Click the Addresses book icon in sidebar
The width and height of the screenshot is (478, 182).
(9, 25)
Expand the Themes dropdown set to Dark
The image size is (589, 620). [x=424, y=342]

---

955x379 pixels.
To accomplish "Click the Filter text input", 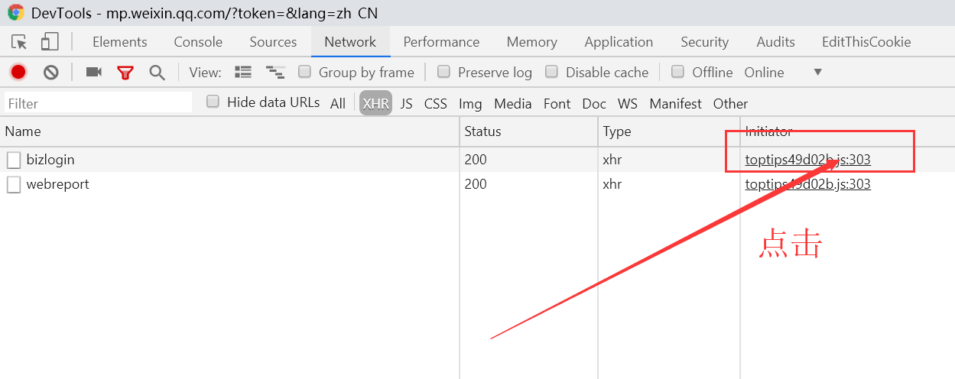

*YOUR INSTRUCTIONS*. In the entries above, find the line that contains "955x379 pixels." and the line that contains "the Filter text". Reproduce exactly those two lines and every line between them, but not the pictures.

*RESPONSE TO THIS EXERCISE*.
955x379 pixels.
To accomplish "Click the Filter text input", 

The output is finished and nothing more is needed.